Wet Cell

The wet cell used in STXM is based on a design developed for STXM III by Ulrich Neuhäusler, and modified by Michael Feser and Thorsten Schäfer. A mechanical drawing of the wet cell is located on our website

The wetcell allows one to place a fully hydrated sample (solution layer with a thickness of a few $\mu$m) as close as 350 $\mu$m away from the order sorting aperture. Thin silicon nitride windows are used as a sample support.

To use the wetcell, have the following things in hand:

• O-rings. The o-ring used has an inner diameter of 3/4'', an outer diameter of 7/8'', and a width of 1/16''.
• Screws: #0-80, 1/8 `` long, flat head.
• Silicon nitride windows currently used: 3$\times$3 mm windows, 100 nm thick, in a 9$\times$9 mm frame, wafer thickness 200 $\mu$m.
• Stainless steel shim stock, 0.001'' (25 $\mu$m) thick. Punch (e.g., using the punch set available in the machine shop) and cut a support shim as shown in Fig. 4.1.

Pictures of the wet cell pieces assembled and disassembled are show in Fig. 4.2.

Figure 4.1: Shim pieces for the wetcell.

Figure 4.2: The wetcell disassembled (left) and assembled (right).

You can then begin the steps for sample preparation:

1. Glue the shim support with nail polish to the upstream side of the upstream part of the wetcell. Make sure, that the nailpolish seals well the interface between the shim and the aluminium part of the cell properly and that there is clearance of the upper punched hole (1/8'' diameter) for pressure exchange during sample preparation.

2. Using nailpolish, glue silicon nitride windows on both the downstream side of the shim and the upstream side of the downstream part, facing their flat sides to each other. Align the windows while gluing in order to get a maximum overlap of the two windows.

3. Place a small drop of the sample you want to look at in STXM on one of the windows. Use as little as possible. If the properties of your sample make it hard to get a small drop out of an Eppendorf micropipette, you might want to use a syringe with a small diameter needle. See Fig. 4.3.

   Figure 4.3: VLM reflected light image (5$\times$) of the assembled wetcell with a drop of liquid on it.

   

4. Assemble the two parts together and start tightening the screws. The drop will start spreading out between the windows giving you a fairly thick water layer.
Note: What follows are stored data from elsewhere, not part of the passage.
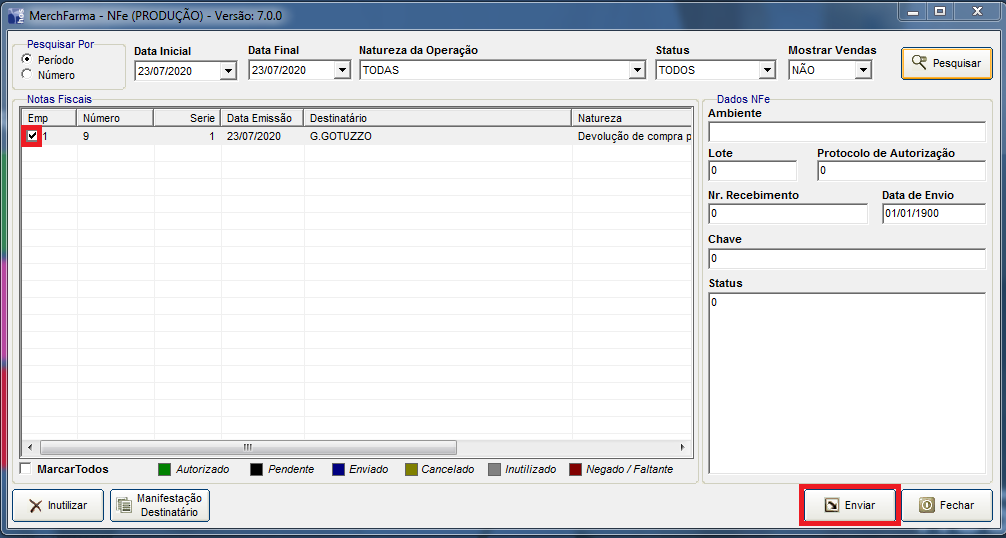
Task: Click the right arrow of horizontal scrollbar
Action: tap(683, 448)

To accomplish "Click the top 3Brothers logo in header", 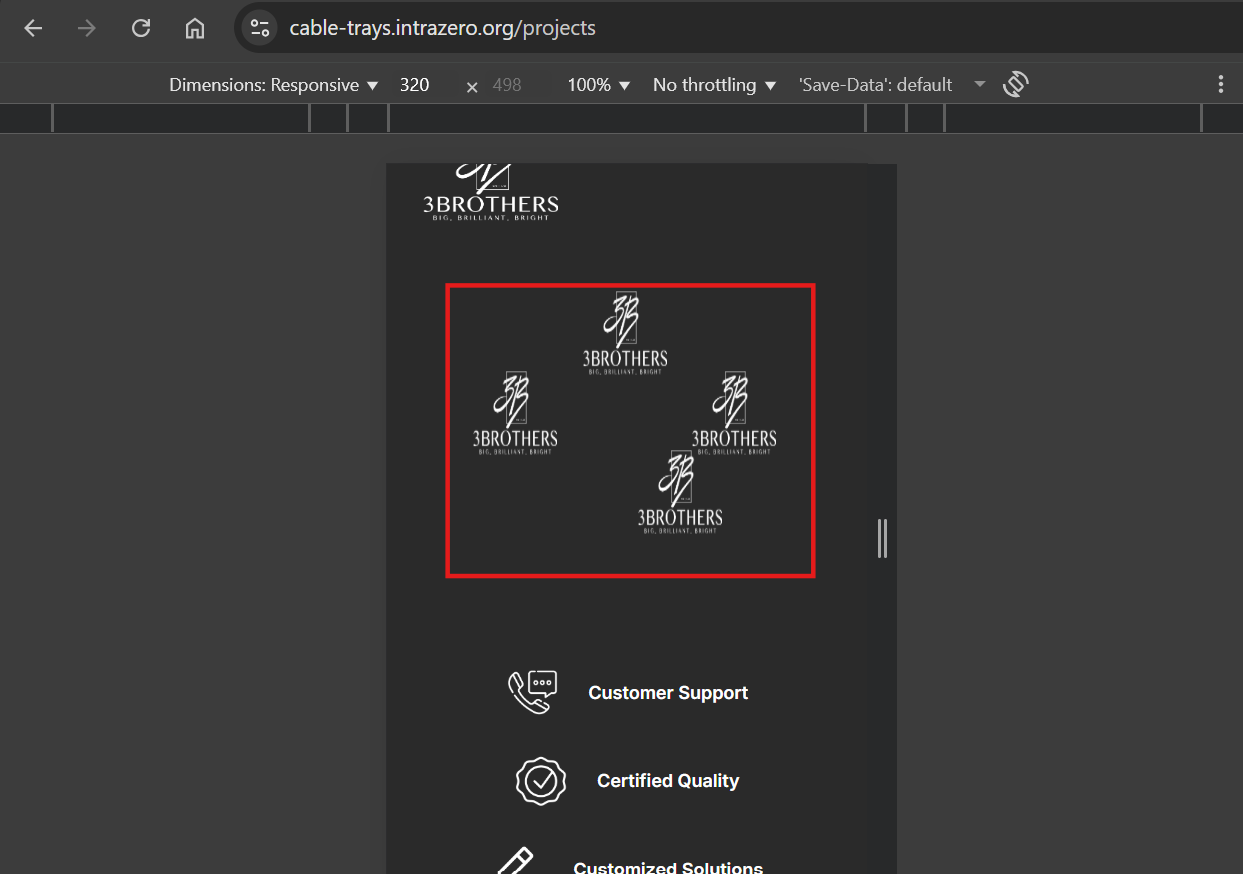I will (x=490, y=193).
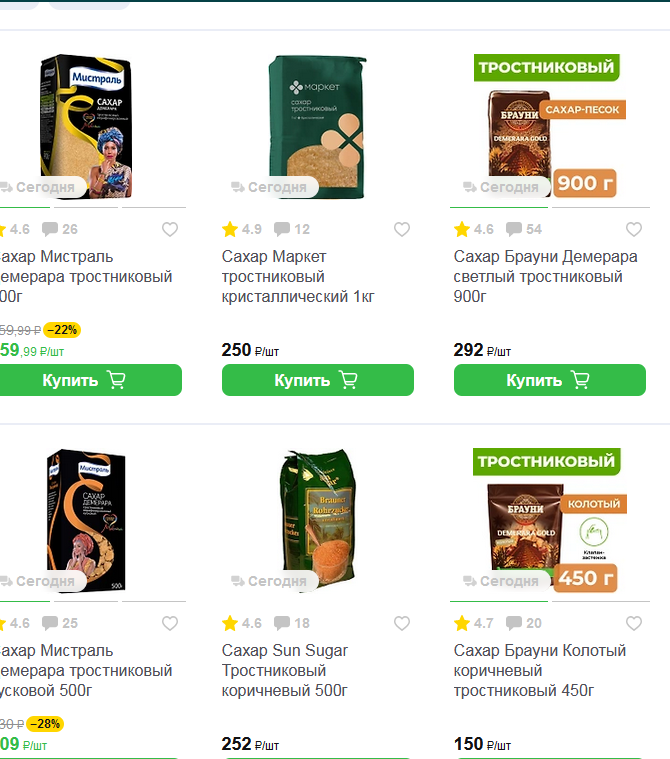Screen dimensions: 670x759
Task: Click the Sun Sugar green package photo
Action: (x=318, y=518)
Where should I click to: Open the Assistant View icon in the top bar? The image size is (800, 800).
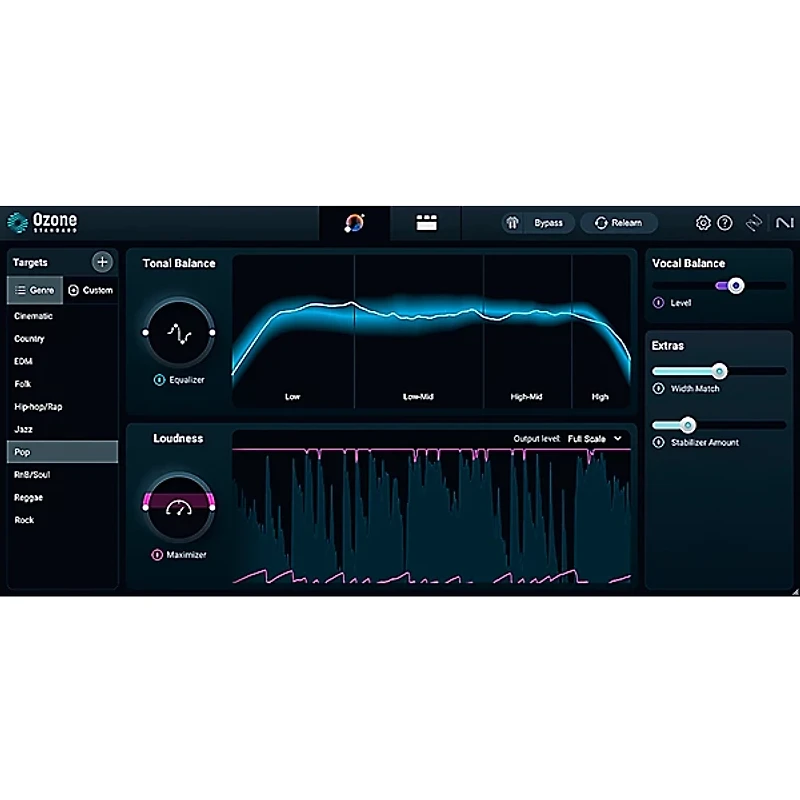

See Fig. 4.4.

   Figure 4.4: VLM image (5 $\times$) of the wetcell hydrated, but not yet squished thin.

   

5. Continue tightening the screws and watch the layer. At some point, the center of the two windows will start to be pulled together by capillary forces. This shows in interference colors visible with the naked eye. You have to try out, if the region, where you have a thin layer gets thicker by continuing to tighten the screws or by losening the screws. What also might happen is, that you enclose too much solution between the windows, that can't escape as the outside of the wafers already touch. This shows in the windows flexing out towards you. Losen the screws again and give it another try. If you get something like shown below, you are in the right thickness range due to the appearance of interference colors. The sample shown in Fig. 4.5 is a suspension of clay/polymer aggregates with a clay size fraction of 200 nm to 2 $\mu$m. The particles are clamped between the silicon nitride windows and appear as bumps in the window surface. This suggests a layer thickness of around 1 $\mu$m, in agreement with x-ray transmission observed in STXM.

   Figure 4.5: VLM image (5$\times$ at left, 40$\times$ at right) of a clay/polymer aggregate in a 1 $\mu$m thick water layer. Photo by U. Neuhäusler.

   

   

6. When you are happy with your layer thickness, you might want to put a small drop of water thru the 1/8'' hole into the space inside the wet cell and then tape the hole with scotch tape. The wet cell is now sealed and your sample might stay hydrated for up to a day.